_BRIEF_: Write out the data below exactly, beginning with the first line and ending once the line that has "Screen dimensions: 1559x784" is written.

────────────────────────────────────────

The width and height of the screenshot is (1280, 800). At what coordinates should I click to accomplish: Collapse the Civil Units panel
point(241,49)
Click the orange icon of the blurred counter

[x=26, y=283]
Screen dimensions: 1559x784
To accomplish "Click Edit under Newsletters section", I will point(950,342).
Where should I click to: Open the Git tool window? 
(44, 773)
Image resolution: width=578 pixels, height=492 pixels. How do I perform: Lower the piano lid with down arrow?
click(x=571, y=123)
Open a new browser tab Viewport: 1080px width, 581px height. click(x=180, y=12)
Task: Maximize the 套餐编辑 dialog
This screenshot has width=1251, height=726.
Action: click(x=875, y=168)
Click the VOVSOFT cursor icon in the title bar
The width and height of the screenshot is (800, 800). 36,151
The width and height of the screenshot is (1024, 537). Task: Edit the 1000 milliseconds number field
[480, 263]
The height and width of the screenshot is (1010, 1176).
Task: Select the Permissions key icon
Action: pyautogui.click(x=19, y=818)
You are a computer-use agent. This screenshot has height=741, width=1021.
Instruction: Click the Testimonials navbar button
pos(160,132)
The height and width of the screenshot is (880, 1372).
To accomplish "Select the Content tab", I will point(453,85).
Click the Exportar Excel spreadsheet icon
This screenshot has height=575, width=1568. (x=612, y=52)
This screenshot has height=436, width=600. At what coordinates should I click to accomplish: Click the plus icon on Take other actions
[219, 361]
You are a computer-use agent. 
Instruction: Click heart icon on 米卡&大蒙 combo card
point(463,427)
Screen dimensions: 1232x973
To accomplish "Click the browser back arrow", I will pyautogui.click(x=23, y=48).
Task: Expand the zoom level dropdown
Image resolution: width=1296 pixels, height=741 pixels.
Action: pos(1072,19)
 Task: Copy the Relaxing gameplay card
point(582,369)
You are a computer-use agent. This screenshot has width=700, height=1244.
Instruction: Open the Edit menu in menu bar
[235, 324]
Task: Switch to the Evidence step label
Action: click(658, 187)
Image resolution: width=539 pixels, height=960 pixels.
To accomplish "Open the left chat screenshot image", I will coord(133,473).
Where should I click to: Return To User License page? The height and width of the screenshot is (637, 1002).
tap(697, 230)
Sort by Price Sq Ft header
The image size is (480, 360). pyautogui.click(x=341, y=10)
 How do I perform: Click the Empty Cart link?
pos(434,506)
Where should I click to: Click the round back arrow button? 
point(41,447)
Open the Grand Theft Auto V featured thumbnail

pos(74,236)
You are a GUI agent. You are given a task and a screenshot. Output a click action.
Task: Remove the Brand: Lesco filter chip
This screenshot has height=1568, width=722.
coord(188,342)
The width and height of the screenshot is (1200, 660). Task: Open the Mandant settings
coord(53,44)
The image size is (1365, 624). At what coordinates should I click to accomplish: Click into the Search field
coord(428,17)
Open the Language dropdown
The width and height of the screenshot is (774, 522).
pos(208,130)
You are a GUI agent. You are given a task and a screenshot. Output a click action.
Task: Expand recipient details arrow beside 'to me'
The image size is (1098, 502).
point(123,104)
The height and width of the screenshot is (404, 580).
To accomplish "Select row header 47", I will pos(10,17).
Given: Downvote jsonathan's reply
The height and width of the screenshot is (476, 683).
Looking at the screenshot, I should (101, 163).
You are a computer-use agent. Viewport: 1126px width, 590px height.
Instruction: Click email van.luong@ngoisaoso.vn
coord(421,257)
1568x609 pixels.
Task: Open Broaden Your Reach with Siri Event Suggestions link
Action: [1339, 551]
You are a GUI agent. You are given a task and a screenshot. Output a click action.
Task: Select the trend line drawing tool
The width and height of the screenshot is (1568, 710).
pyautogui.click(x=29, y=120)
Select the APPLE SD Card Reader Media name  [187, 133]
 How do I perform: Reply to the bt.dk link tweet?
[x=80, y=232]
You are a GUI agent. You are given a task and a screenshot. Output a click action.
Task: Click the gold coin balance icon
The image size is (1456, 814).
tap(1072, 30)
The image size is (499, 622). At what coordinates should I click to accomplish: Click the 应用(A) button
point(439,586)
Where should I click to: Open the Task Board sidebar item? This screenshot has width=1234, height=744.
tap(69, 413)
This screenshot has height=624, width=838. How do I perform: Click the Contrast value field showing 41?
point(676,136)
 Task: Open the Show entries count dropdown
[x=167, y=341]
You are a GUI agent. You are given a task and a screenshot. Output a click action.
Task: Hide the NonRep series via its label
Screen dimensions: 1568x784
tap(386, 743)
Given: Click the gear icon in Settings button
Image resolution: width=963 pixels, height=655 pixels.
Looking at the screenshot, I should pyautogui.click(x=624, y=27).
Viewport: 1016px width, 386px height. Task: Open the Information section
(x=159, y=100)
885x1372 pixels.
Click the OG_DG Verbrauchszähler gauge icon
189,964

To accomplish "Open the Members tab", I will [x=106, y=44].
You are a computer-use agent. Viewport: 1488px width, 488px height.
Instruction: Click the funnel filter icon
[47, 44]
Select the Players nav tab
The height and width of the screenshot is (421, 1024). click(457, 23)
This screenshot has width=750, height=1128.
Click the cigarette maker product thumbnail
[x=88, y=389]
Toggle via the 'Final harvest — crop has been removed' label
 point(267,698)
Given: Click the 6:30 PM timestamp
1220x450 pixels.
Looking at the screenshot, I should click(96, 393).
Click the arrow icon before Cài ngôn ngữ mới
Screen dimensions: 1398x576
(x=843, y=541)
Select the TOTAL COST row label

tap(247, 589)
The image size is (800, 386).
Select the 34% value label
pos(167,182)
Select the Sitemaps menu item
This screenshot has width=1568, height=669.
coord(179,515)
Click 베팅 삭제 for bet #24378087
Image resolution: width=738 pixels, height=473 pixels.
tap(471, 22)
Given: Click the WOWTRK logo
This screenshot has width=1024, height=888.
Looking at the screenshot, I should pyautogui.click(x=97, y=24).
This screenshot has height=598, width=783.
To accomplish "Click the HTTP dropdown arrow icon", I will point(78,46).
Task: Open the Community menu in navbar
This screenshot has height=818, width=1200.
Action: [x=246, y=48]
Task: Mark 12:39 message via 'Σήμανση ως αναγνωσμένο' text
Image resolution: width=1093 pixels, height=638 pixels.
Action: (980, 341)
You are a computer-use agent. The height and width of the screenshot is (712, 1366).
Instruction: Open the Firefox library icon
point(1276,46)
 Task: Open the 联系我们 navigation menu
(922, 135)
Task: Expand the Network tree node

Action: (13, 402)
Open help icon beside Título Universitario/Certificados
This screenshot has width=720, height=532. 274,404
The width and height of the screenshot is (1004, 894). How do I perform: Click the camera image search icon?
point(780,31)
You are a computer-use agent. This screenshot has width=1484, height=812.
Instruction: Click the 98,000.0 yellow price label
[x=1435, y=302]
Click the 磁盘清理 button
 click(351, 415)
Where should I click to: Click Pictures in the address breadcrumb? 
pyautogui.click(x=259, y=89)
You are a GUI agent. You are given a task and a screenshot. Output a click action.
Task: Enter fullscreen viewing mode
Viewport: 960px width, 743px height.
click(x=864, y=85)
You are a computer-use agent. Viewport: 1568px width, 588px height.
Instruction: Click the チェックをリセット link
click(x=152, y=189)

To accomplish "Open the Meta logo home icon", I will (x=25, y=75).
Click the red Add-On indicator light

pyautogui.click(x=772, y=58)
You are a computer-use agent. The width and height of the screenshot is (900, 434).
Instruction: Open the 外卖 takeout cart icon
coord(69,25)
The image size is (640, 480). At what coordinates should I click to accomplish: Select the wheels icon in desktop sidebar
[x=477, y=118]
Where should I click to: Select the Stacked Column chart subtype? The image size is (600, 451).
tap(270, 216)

────────────────────────────────────────

_COMPLETED TASK_:
The width and height of the screenshot is (1280, 800). At what coordinates should I click to accomplish: Collapse the Civil Units panel
point(241,49)
Click the orange icon of the blurred counter

[x=26, y=283]
Screen dimensions: 1559x784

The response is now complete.